Judge Greer himself commented several times on that record. In addressing Mr.
Moncier at the close of his contempt trial, Judge Greer stated that “the most bothersome
aspect” of the case to him was “the accusations that have been made throughout the course
of these proceedings that this court was somehow biased or prejudiced against either you or
your client in the Vassar case; and as I indicated in the order [denying the motion to
disqualify], those certainly are allegations that could have been found to be personally
offensive to this court[.]” Judge Greer also admonished Mr. Moncier, correctly, that “[i]t
No. 07-6053 United States v. Moncier Page 10
doesn’t make any difference who is sitting up here, the institution, the court, deserves to be
treated with respect and decorum.”
For two reasons, however, Judge Greer held that the charged contempt did not
require his disqualification under Rule 42(a)(3). First, Judge Greer expressed a concern that,
if construed to require his disqualification, the rule would “basically allow[] a criminal
defendant to pick his or her trial judge” by acting contemptuously towards any judge whom
the defendant did not want to preside over his or her case. That would be true, however,
only with respect to the contempt charge, not for any underlying (and likely more serious)
charge for which the defendant is prosecuted. And in any event the rule says what it says.
Second, the record makes clear that Judge Greer tried simply to rise above taking
personal offense from Mr. Moncier’s conduct towards him. In that regard, Judge Greer’s
finding that Mr. Moncier’s conduct was not disrespectful towards him personally, in a
manner requiring disqualification, can be attributed less to an error of judgment, than to an
excess of magnanimity. We take a less forgiving view of Mr. Moncier’s conduct; and we
conclude that, fairly considered, it did involve disrespect towards Judge Greer within the
meaning of the rule, with the ironic consequence that he gets a new trial.
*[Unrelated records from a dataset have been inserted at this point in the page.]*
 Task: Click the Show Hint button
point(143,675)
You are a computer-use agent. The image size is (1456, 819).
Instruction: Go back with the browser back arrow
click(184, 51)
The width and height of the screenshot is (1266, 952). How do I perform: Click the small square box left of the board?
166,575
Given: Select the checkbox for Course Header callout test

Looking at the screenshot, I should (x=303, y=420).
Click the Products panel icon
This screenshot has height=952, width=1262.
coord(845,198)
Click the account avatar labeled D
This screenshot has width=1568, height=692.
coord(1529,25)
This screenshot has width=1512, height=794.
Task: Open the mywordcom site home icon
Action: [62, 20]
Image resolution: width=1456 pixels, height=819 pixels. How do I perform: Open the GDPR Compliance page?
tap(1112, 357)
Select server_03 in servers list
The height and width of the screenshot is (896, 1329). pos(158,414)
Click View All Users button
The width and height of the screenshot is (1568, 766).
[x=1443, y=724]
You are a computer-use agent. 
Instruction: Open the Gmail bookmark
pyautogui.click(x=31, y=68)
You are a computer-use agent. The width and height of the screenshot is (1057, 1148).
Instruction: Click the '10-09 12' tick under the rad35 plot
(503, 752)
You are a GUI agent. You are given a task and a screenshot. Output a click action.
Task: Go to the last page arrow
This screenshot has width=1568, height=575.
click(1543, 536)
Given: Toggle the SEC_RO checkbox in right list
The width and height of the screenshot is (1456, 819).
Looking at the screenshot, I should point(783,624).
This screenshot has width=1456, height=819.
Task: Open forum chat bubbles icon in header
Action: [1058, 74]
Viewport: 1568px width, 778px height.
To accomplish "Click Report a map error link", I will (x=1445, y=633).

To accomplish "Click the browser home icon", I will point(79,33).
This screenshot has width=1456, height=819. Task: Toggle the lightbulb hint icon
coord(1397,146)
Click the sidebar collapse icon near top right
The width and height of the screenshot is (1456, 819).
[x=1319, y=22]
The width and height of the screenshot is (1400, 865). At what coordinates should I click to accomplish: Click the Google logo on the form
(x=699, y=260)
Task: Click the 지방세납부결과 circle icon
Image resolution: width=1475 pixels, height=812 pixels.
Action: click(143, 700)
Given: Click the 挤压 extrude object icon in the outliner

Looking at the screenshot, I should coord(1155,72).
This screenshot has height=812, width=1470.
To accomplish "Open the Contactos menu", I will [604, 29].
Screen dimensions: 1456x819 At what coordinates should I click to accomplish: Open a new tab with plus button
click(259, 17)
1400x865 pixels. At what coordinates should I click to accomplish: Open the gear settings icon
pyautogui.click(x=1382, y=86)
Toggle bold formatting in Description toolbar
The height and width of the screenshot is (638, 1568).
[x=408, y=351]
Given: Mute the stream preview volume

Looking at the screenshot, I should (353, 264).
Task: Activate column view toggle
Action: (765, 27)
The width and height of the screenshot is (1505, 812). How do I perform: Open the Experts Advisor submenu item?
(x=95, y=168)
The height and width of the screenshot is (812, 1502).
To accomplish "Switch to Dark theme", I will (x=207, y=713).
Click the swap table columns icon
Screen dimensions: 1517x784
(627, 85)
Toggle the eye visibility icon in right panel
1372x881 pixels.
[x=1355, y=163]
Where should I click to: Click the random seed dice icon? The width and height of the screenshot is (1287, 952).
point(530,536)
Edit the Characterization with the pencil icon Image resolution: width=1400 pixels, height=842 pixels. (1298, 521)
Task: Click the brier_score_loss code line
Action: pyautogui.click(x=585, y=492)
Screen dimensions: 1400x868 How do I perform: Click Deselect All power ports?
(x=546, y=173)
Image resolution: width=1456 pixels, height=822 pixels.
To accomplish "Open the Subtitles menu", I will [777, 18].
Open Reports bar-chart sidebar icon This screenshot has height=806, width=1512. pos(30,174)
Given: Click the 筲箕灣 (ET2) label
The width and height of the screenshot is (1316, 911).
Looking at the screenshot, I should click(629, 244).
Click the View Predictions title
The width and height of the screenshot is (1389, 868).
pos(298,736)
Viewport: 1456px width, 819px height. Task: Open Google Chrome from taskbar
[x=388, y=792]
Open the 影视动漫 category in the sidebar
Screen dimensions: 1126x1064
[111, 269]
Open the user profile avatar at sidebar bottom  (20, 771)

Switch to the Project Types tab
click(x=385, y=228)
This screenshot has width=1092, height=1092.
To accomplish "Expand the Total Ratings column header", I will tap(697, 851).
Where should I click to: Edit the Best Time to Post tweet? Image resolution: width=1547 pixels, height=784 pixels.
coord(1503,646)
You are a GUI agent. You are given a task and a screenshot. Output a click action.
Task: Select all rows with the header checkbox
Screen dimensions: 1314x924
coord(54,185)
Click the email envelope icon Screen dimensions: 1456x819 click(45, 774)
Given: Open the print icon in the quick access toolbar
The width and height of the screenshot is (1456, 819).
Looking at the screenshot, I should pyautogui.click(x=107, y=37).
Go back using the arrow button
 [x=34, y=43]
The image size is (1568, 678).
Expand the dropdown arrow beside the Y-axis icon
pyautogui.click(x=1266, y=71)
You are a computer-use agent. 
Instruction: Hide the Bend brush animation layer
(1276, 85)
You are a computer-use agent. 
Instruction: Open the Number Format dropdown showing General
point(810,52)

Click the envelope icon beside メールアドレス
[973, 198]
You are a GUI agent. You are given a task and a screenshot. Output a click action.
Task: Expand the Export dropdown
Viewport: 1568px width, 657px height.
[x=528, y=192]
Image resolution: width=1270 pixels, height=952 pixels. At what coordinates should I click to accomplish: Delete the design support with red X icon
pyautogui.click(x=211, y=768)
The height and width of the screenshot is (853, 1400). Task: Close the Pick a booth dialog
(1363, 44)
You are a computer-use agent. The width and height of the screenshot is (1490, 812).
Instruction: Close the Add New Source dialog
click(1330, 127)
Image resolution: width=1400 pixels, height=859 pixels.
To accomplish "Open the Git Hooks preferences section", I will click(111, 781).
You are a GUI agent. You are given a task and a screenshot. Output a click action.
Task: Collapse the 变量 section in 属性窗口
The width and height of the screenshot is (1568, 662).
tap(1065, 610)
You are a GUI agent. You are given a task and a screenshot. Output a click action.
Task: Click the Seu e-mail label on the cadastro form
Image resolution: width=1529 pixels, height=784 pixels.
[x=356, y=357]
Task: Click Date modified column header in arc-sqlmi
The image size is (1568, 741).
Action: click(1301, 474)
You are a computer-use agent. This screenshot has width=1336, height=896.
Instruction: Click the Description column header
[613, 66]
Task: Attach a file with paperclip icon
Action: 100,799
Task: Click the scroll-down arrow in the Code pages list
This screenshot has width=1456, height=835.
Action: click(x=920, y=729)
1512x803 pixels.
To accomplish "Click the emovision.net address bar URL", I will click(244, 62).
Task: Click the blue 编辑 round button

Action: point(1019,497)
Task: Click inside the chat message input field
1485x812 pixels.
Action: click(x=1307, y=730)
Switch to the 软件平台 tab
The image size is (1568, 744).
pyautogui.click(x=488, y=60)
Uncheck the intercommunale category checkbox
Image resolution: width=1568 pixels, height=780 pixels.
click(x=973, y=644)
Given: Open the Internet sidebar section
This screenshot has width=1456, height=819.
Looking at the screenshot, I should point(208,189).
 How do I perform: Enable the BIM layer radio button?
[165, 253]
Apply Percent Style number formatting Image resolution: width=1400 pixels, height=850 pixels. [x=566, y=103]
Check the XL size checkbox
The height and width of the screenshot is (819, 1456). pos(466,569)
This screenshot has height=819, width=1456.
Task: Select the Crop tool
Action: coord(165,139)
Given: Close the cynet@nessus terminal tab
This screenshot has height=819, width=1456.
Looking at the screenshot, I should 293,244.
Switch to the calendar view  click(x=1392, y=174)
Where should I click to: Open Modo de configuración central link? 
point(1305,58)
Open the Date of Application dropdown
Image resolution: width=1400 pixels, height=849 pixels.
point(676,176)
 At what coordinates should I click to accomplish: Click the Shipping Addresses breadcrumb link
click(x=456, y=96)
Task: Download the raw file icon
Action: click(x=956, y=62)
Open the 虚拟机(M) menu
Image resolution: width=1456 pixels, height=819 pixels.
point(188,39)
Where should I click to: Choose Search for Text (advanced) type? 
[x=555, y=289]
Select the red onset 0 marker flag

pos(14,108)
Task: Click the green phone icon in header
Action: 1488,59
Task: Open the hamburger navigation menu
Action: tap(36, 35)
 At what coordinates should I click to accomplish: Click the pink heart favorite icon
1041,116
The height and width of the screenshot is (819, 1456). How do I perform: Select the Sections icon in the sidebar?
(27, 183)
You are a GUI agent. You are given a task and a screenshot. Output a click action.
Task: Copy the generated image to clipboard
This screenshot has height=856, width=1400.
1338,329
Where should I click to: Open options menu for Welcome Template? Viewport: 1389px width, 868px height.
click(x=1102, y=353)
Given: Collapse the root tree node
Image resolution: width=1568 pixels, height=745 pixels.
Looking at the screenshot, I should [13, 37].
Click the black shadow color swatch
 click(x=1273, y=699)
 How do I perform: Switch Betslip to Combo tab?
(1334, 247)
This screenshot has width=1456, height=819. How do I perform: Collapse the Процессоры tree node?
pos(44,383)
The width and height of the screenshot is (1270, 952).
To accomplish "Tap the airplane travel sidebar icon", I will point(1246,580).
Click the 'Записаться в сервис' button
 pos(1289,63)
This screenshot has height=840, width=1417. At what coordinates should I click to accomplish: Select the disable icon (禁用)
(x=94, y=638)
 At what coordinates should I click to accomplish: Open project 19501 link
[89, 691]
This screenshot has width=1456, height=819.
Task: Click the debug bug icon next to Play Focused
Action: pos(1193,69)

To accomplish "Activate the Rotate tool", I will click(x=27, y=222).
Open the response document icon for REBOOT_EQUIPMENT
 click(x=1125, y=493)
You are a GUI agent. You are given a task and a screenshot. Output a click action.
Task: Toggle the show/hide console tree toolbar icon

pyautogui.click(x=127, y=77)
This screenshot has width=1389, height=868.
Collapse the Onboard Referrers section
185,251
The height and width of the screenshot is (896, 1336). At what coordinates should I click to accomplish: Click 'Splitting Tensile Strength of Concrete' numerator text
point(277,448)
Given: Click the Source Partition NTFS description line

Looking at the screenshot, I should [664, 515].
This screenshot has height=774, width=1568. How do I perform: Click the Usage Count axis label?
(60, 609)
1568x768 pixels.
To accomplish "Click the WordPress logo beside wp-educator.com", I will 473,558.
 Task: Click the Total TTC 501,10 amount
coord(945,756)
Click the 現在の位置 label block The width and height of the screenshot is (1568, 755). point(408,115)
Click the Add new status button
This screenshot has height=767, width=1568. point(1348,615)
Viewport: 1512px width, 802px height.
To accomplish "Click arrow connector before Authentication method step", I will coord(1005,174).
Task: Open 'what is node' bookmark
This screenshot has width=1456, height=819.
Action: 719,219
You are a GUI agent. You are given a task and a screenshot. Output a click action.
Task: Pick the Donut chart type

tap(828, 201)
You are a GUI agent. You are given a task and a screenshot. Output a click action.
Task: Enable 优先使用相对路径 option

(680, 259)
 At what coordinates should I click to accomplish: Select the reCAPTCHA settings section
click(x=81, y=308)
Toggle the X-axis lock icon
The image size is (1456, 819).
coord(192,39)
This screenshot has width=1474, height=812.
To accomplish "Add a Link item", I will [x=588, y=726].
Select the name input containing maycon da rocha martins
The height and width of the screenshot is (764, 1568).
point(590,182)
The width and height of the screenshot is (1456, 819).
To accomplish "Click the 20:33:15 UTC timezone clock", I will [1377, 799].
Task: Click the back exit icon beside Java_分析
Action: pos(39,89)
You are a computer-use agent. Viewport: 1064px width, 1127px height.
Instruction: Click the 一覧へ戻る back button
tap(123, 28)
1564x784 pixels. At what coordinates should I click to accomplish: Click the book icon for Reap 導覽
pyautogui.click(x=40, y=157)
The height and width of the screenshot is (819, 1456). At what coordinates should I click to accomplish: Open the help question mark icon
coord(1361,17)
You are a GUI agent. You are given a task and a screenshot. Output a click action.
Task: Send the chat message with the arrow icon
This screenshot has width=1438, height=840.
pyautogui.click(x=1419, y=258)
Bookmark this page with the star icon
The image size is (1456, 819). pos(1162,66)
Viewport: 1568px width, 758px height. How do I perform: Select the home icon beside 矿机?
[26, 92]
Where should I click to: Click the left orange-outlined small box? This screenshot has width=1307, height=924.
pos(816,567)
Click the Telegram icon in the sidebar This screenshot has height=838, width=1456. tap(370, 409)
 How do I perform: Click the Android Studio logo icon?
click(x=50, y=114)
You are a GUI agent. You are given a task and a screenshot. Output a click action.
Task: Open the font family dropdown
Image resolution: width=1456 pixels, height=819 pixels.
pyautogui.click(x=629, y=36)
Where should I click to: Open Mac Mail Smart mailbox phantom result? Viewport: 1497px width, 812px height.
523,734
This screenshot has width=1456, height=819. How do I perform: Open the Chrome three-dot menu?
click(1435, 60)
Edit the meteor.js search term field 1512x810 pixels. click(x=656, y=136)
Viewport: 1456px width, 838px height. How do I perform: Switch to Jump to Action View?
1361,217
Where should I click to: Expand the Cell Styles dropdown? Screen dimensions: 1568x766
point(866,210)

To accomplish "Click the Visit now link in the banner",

That trial, however, should be unencumbered by any of the arguments in Mr.
Moncier’s brief to this court. We have considered all of those arguments, and with the sole
exception of the one made under Rule 42(a)(3), we reject all of them on the merits.
Mr. Moncier’s conviction and sentence are vacated, and the case remanded for trial
before a different district court judge.